Further, Penrose believes that information is lost when it falls to the singularity within a black hole, and is not preserved in some correlation at the event horizon or in the particles emitted as the black hole evaporates. (In this view he is now in a distinct minority of theoretical physicists.) This makes black holes into entropy destroying machines. They devour all of the degrees of freedom of the particles that fall into them and then, when they evaporate with a “pop”, it's all lost and gone away. This allows Penrose to avoid what would otherwise be a gross violation of the second law of thermodynamics. In his scheme the big bang has very low entropy because all of the entropy created in the prior æon has been destroyed by falling into black holes which subsequently evaporate.

All of this is very original, clever, and the mathematics is quite beautiful, but it's nothing more than philosophical speculation unless it makes predictions which can be tested by observation or experiment. Penrose believes that gravitational radiation emitted from the violent merger of galactic-mass black holes in the previous æon may come through the crossover and imprint itself as concentric circles of low temperature variation in the cosmic background radiation we observe today. Further, with a colleague, he argues that precisely such structures have been observed in two separate surveys of the background radiation. Other researchers dispute this claim, and the debate continues.

For the life of me, I cannot figure out to which audience this book is addressed.
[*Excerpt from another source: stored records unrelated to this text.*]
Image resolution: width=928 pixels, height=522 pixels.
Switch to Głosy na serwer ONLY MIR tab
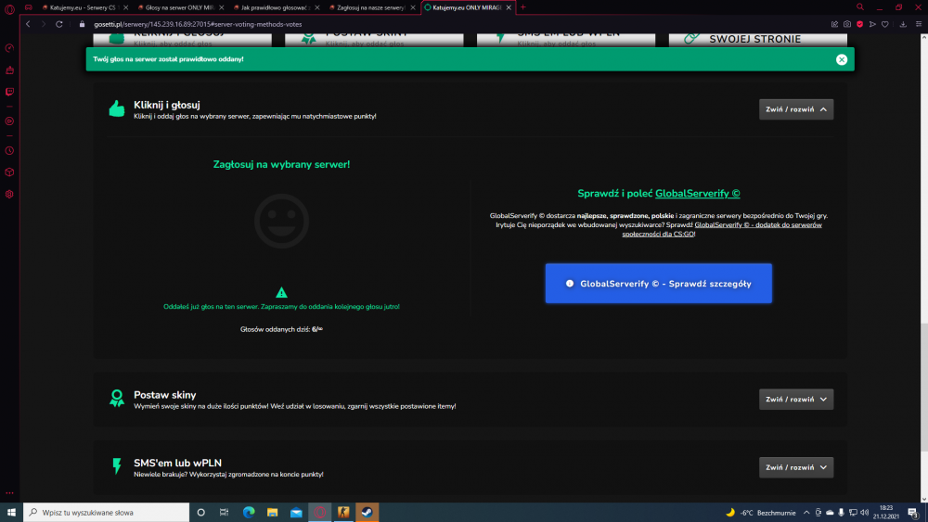pyautogui.click(x=179, y=7)
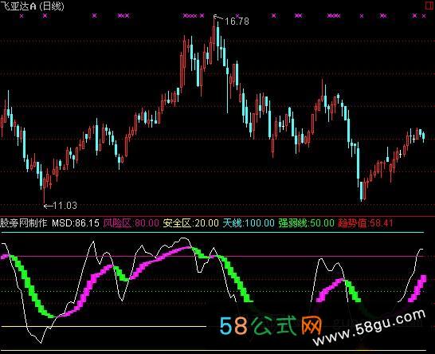435x354 pixels.
Task: Open the www.58gu.com watermark link
Action: (x=369, y=328)
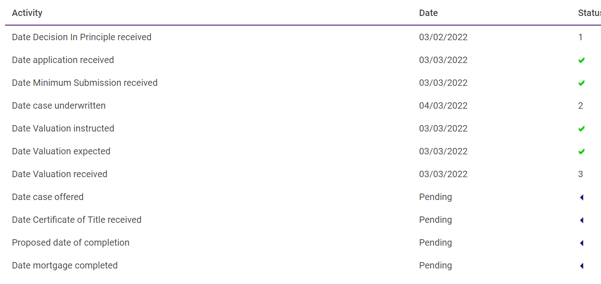Screen dimensions: 601x284
Task: Select Date mortgage completed activity text
Action: pos(64,265)
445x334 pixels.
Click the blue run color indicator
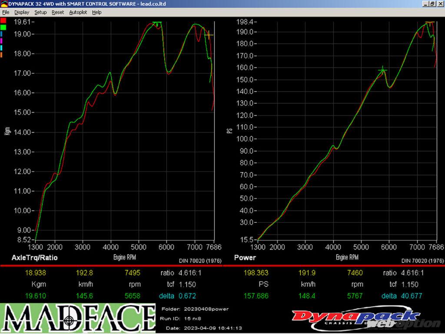click(2, 33)

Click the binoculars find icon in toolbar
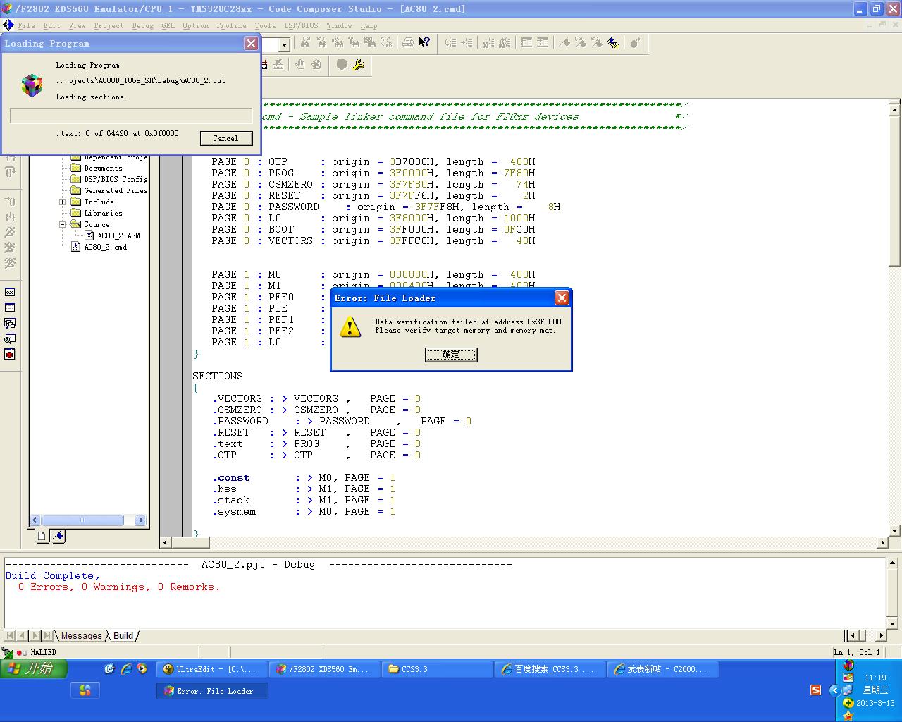coord(305,43)
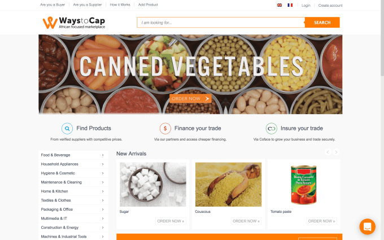Switch language with the French flag icon
This screenshot has height=240, width=384.
coord(290,5)
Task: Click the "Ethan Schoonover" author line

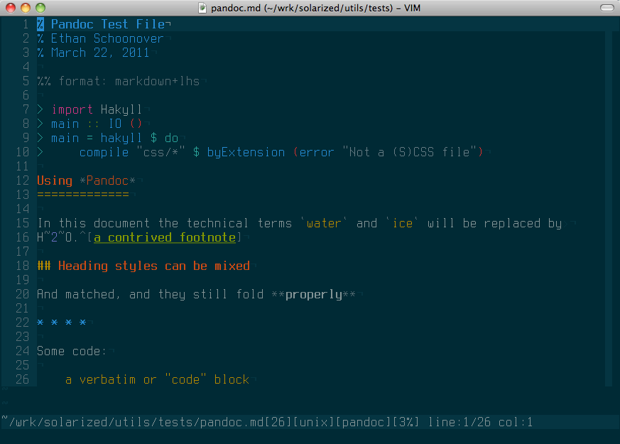Action: (x=107, y=38)
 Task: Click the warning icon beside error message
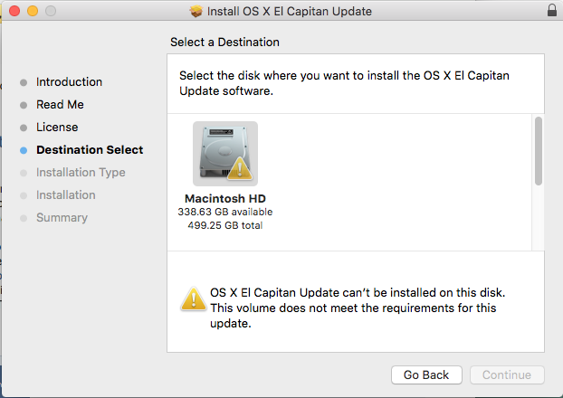coord(192,299)
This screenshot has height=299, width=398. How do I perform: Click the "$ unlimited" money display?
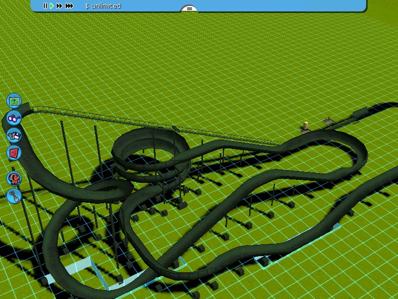point(103,6)
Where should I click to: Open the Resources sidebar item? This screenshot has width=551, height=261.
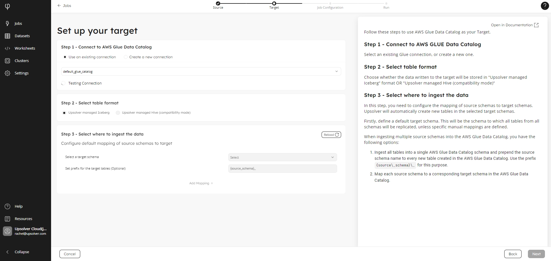tap(23, 219)
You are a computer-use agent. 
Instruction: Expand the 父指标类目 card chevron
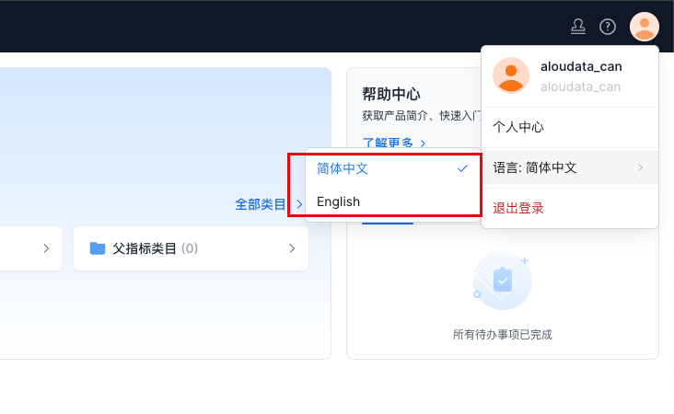(x=292, y=248)
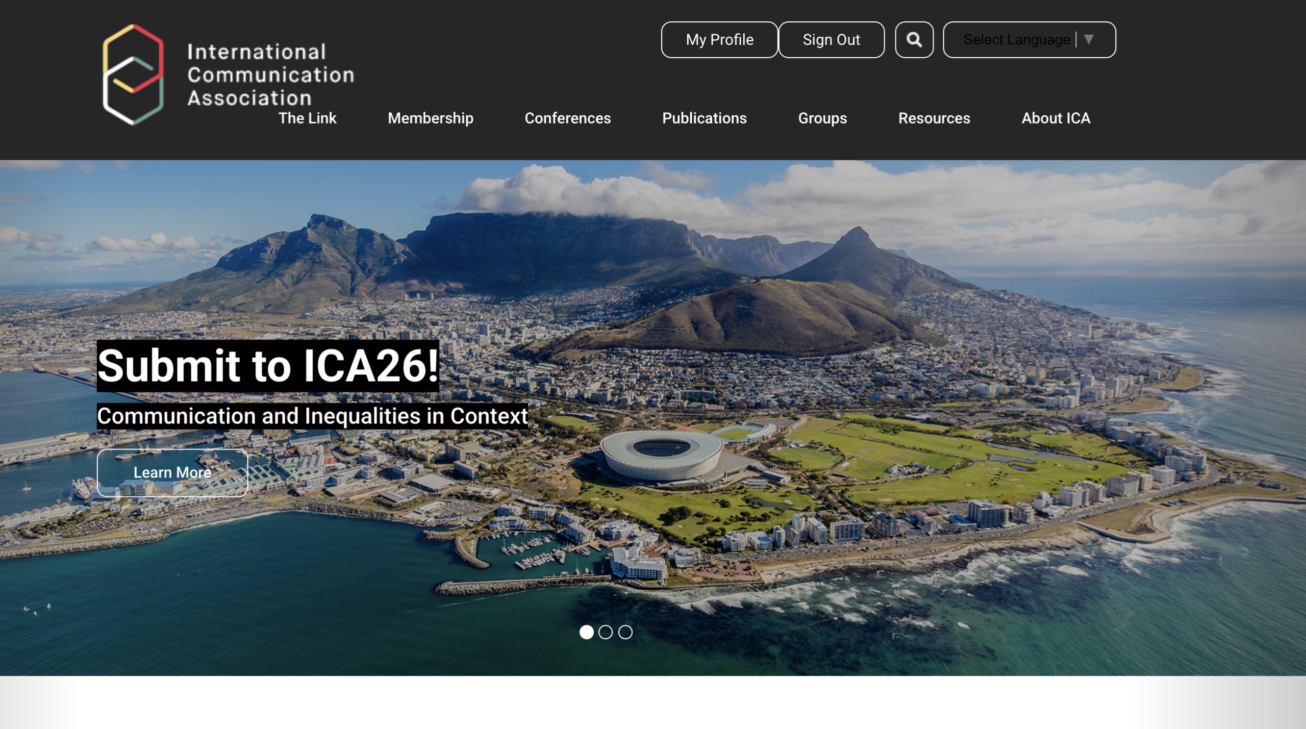The height and width of the screenshot is (729, 1306).
Task: Click the Submit to ICA26! headline
Action: click(268, 365)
It starts out discussing the second law of thermodynamics and entropy in language you'd expect in a popularisation aimed at the general public, but before long we're into territory like:

We now ask for the analogues of F and J in the case of the gravitational field, as described by Einstein's general theory of relativity. In this theory there is a curvature to space-time (which can be calculated once knows how the metric g varies throughout the space-time), described by a [ 04]-tensor R, called the Riemann(-Christoffel) tensor, with somewhat complicated symmetries resulting in R having 20 independent components per point. These components can be separated into two parts, constituting a [ 04]-tensor C, with 10 independent components, called the Weyl conformal tensor, and a symmetric [ 02]-tensor E, also with 10 independent components, called the Einstein tensor (this being equivalent to a slightly different [ 02]-tensor referred to as the Ricci tensor[2.57]). According to Einstein's field equations, it is E that provides the source to the gravitational field. (p. 129)

Ahhhh…now I understand! Seriously, much of this book is tough going, as technical in some sections as scholarly publications in the field of general relativity, and readers expecting a popular account of Penrose's proposal may not make it to the payoff at the end. For those who thirst for even more rigour there are two breathtakingly forbidding appendices.

The Kindle edition is excellent, with the table of contents, notes, cross-references, and index linked just as they should be.